**WRITTEN REQUEST**: Write out the data word for word, from the line containing "Task: Open 业务受理 in top menu" down to the line containing "Viewport: 751px width, 364px", both of those lines included.

**INPUT RECORDS**:
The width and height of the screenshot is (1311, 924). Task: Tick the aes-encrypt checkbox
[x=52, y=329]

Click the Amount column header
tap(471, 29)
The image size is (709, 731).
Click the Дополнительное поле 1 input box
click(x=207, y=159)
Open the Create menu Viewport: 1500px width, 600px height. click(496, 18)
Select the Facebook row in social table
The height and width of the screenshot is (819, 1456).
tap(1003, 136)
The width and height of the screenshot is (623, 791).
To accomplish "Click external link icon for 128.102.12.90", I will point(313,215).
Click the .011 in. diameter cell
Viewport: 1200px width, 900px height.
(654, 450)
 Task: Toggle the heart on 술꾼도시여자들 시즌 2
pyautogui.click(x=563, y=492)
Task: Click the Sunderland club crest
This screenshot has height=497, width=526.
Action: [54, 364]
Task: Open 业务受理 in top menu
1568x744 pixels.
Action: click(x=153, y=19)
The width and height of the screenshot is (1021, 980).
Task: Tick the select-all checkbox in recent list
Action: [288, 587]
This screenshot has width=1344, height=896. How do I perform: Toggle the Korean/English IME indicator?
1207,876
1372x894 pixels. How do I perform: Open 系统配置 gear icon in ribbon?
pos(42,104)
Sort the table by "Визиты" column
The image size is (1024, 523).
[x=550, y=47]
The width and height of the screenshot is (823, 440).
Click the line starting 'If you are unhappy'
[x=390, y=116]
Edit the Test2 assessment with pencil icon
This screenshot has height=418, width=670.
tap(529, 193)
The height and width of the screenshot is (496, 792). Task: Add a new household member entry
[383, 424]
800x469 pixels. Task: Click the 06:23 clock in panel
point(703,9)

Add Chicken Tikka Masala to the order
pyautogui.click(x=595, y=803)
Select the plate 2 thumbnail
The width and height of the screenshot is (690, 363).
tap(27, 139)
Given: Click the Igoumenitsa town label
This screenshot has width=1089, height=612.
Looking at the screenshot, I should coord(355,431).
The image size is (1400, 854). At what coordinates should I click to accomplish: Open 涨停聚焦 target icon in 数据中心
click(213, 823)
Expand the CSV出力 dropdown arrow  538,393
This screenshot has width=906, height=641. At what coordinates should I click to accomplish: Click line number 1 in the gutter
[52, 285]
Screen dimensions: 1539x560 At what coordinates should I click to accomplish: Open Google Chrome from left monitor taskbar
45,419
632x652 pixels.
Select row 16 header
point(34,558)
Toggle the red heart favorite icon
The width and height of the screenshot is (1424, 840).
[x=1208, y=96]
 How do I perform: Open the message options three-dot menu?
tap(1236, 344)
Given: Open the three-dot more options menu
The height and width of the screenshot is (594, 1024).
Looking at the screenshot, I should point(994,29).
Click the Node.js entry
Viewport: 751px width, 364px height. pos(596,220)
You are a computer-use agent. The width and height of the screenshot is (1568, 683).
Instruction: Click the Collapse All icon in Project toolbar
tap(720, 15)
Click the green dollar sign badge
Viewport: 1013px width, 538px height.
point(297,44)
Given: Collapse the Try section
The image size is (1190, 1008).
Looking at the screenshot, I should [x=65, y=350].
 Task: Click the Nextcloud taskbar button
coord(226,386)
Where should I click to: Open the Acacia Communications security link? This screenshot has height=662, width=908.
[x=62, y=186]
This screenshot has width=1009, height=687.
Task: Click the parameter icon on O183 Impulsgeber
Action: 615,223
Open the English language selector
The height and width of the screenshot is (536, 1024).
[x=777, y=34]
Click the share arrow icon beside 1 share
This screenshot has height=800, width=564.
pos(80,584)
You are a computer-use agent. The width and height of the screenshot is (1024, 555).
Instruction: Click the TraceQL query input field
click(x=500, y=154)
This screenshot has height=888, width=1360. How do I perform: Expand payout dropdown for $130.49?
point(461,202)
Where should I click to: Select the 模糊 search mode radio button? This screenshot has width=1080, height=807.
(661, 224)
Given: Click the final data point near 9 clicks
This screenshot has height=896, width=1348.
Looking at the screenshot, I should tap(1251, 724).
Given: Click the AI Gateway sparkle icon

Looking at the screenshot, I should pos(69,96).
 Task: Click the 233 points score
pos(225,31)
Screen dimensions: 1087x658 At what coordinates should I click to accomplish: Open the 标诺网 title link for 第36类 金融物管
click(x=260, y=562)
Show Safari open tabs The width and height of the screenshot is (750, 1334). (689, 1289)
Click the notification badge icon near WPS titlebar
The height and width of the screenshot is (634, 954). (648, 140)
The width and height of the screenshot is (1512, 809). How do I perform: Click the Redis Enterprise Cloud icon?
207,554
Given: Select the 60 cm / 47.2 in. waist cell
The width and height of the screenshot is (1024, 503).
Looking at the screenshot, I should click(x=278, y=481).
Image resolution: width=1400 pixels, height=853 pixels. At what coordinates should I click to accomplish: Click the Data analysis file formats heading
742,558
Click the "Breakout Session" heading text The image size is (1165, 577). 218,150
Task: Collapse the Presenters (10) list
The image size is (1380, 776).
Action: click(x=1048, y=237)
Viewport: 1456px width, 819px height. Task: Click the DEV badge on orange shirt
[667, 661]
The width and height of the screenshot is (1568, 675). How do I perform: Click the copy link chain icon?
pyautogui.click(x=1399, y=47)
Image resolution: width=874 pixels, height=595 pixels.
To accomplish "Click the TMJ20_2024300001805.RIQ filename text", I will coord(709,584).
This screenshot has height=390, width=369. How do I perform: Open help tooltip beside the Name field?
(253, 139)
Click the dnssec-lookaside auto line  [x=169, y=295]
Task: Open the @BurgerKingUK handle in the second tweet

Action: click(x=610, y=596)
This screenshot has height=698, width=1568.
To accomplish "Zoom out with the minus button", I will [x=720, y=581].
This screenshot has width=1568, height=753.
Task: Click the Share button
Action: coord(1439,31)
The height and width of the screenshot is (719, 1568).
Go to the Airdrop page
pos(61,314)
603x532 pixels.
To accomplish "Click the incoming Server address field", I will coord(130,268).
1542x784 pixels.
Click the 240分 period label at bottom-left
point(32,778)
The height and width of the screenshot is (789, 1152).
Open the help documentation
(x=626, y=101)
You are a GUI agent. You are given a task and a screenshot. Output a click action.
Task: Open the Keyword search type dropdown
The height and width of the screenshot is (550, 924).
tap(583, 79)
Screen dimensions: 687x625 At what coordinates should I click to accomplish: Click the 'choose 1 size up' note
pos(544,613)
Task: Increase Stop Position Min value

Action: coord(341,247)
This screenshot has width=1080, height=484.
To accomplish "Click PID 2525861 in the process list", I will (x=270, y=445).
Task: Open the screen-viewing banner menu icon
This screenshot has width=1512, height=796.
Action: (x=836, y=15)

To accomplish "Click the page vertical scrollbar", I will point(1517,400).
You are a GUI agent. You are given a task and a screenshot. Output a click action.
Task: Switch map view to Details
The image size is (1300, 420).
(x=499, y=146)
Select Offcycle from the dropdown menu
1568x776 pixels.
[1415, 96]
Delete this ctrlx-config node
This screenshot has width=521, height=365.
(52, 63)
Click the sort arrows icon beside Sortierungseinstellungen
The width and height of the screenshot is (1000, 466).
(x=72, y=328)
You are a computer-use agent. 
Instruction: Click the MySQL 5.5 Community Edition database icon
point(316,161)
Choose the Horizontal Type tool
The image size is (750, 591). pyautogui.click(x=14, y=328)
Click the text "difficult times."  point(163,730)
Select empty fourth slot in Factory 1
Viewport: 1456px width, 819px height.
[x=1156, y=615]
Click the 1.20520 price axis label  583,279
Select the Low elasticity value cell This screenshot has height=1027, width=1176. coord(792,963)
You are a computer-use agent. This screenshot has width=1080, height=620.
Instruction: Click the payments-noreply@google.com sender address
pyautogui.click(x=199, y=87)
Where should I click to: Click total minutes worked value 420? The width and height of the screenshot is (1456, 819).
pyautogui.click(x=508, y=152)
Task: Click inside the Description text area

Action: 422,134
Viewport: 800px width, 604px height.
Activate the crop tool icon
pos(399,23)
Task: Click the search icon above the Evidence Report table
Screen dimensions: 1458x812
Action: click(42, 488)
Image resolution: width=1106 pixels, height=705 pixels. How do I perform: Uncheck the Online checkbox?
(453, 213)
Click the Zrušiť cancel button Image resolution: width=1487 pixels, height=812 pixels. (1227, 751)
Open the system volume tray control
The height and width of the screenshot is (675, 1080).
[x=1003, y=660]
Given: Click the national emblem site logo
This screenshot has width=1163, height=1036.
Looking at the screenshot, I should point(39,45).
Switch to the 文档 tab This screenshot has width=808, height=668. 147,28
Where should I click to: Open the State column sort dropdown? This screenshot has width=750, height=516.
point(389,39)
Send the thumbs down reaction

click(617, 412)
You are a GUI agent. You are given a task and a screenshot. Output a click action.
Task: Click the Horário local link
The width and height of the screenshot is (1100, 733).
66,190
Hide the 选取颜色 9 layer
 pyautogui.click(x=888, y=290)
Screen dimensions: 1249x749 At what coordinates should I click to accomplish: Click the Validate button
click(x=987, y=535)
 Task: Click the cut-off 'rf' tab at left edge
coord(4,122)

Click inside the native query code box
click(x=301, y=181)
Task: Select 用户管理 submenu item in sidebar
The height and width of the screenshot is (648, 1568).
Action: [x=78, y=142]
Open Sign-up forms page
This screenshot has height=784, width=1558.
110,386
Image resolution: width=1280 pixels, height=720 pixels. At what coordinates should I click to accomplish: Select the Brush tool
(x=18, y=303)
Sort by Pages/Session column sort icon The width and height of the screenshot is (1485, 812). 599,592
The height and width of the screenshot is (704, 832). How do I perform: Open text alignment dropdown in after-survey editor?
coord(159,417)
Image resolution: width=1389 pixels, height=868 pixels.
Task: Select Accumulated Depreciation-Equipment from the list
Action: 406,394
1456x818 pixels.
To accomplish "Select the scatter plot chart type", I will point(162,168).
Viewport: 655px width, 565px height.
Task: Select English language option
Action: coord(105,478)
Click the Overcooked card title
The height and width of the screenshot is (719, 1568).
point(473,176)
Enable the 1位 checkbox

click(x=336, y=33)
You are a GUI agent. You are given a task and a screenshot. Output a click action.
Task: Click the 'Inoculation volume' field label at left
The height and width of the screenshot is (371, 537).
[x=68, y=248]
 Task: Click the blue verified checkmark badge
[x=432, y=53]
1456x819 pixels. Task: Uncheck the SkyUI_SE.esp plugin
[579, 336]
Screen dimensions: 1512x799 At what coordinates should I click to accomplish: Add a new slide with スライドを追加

**SOLUTION**:
Task: Open 业务受理 in top menu
1568x744 pixels.
Action: click(x=153, y=19)
The width and height of the screenshot is (1021, 980).
Task: Tick the select-all checkbox in recent list
Action: [288, 587]
This screenshot has width=1344, height=896. How do I perform: Toggle the Korean/English IME indicator?
1207,876
1372x894 pixels. How do I perform: Open 系统配置 gear icon in ribbon?
pos(42,104)
Sort the table by "Визиты" column
The image size is (1024, 523).
[x=550, y=47]
The width and height of the screenshot is (823, 440).
Click the line starting 'If you are unhappy'
[x=390, y=116]
Edit the Test2 assessment with pencil icon
This screenshot has height=418, width=670.
tap(529, 193)
The height and width of the screenshot is (496, 792). Task: Add a new household member entry
[383, 424]
800x469 pixels. Task: Click the 06:23 clock in panel
point(703,9)

Add Chicken Tikka Masala to the order
pyautogui.click(x=595, y=803)
Select the plate 2 thumbnail
The width and height of the screenshot is (690, 363).
tap(27, 139)
Given: Click the Igoumenitsa town label
This screenshot has width=1089, height=612.
Looking at the screenshot, I should coord(355,431).
The image size is (1400, 854). At what coordinates should I click to accomplish: Open 涨停聚焦 target icon in 数据中心
click(213, 823)
Expand the CSV出力 dropdown arrow  538,393
This screenshot has width=906, height=641. At what coordinates should I click to accomplish: Click line number 1 in the gutter
[52, 285]
Screen dimensions: 1539x560 At what coordinates should I click to accomplish: Open Google Chrome from left monitor taskbar
45,419
632x652 pixels.
Select row 16 header
point(34,558)
Toggle the red heart favorite icon
The width and height of the screenshot is (1424, 840).
[x=1208, y=96]
 How do I perform: Open the message options three-dot menu?
tap(1236, 344)
Given: Open the three-dot more options menu
The height and width of the screenshot is (594, 1024).
Looking at the screenshot, I should point(994,29).
Click the Node.js entry
Viewport: 751px width, 364px height. pos(596,220)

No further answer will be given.